[Entrées indiquant où se trouvent les éléments]

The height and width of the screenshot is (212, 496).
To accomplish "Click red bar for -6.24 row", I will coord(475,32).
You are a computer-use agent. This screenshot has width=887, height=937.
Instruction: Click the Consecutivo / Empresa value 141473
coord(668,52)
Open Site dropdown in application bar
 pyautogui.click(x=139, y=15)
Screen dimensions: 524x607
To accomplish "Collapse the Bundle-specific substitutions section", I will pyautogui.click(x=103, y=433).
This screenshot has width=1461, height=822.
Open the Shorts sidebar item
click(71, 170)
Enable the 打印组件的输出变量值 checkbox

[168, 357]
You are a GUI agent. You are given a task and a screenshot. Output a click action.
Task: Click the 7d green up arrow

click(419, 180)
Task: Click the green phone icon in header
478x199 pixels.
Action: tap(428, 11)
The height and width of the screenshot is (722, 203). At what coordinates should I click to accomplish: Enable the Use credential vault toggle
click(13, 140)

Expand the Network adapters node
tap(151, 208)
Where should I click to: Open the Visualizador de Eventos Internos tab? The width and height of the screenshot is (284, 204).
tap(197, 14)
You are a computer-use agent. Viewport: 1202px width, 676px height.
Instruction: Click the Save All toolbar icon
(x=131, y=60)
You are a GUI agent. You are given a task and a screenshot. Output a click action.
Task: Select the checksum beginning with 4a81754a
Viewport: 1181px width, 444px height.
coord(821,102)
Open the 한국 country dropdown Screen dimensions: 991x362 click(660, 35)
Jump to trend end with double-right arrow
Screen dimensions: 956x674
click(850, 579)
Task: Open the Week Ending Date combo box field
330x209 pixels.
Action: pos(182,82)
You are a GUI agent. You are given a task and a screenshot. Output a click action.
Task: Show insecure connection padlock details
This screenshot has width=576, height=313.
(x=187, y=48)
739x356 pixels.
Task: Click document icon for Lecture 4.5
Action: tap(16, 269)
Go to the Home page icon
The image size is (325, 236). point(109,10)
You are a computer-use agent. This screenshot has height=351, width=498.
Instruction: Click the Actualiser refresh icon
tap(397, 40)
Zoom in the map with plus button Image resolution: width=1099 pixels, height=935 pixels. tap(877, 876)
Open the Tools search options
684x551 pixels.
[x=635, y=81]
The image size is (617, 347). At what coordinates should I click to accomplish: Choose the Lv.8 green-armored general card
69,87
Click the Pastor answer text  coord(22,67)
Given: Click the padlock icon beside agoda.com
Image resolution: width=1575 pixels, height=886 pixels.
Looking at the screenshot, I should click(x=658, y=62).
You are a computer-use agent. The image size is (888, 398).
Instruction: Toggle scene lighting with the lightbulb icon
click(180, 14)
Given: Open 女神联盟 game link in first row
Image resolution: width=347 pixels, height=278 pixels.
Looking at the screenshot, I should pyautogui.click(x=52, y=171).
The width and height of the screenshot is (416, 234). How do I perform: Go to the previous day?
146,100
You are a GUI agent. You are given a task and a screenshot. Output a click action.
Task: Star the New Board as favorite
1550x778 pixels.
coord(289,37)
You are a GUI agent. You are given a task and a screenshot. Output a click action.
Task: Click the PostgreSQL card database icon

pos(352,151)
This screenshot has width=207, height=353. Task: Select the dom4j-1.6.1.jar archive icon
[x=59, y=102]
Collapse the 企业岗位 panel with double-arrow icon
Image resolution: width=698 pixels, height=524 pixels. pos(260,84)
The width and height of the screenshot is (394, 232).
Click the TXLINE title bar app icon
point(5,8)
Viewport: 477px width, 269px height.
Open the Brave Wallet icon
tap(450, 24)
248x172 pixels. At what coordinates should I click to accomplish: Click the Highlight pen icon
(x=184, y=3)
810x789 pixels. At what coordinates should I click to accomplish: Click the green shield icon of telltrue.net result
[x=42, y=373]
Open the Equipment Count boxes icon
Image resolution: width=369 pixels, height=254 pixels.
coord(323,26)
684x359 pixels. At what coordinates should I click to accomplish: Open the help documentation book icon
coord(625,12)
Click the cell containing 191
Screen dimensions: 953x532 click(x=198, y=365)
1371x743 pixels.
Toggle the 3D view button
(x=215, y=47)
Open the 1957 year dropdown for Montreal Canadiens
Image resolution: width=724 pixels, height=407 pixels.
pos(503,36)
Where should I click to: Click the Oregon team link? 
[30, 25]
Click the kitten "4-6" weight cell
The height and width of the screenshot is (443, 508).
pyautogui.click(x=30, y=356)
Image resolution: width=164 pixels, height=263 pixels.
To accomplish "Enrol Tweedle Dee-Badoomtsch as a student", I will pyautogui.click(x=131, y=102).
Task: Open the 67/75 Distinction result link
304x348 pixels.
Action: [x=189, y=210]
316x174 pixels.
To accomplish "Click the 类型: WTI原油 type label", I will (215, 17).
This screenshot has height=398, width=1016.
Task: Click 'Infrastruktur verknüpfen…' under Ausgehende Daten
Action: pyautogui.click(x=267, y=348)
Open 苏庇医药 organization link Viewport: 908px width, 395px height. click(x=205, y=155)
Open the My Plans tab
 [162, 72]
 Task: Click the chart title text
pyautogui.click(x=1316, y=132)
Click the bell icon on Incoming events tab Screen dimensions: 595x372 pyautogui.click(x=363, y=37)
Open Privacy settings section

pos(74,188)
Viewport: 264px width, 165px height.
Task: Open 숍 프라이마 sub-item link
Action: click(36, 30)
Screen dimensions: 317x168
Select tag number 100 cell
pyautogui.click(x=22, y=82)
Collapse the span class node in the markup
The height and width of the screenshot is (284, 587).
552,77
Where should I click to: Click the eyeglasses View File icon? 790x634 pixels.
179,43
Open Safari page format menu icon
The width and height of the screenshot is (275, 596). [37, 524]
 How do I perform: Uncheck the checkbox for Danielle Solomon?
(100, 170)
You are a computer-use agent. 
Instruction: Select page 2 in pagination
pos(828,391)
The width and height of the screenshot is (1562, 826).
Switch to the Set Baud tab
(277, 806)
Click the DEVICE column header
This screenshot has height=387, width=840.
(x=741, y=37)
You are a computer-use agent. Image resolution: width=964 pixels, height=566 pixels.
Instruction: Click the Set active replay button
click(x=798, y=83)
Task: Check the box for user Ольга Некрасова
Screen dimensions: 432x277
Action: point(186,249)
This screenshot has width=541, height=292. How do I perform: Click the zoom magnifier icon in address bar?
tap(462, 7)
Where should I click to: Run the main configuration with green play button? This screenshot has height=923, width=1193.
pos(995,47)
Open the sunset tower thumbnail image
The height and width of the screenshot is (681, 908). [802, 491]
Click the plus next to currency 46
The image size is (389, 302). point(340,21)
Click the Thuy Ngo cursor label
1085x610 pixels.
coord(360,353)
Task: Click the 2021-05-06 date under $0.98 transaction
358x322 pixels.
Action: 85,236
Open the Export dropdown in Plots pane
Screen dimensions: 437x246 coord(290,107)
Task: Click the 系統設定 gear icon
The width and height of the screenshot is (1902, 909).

* EXERCICE: Donnez sous forme de liste JSON de chaînes tout ce qui va de la ligne contenant "Enable the 打印组件的输出变量值 checkbox" jusqu'à la ligne contenant "click(13, 140)", ces deux lignes incluses, avec une chaîne par ligne et sans les lignes vides.

* RÉPONSE COMPLÈTE:
[
  "Enable the 打印组件的输出变量值 checkbox",
  "[168, 357]",
  "You are a GUI agent. You are given a task and a screenshot. Output a click action.",
  "Task: Click the 7d green up arrow",
  "click(419, 180)",
  "Task: Click the green phone icon in header",
  "478x199 pixels.",
  "Action: tap(428, 11)",
  "The height and width of the screenshot is (722, 203). At what coordinates should I click to accomplish: Enable the Use credential vault toggle",
  "click(13, 140)"
]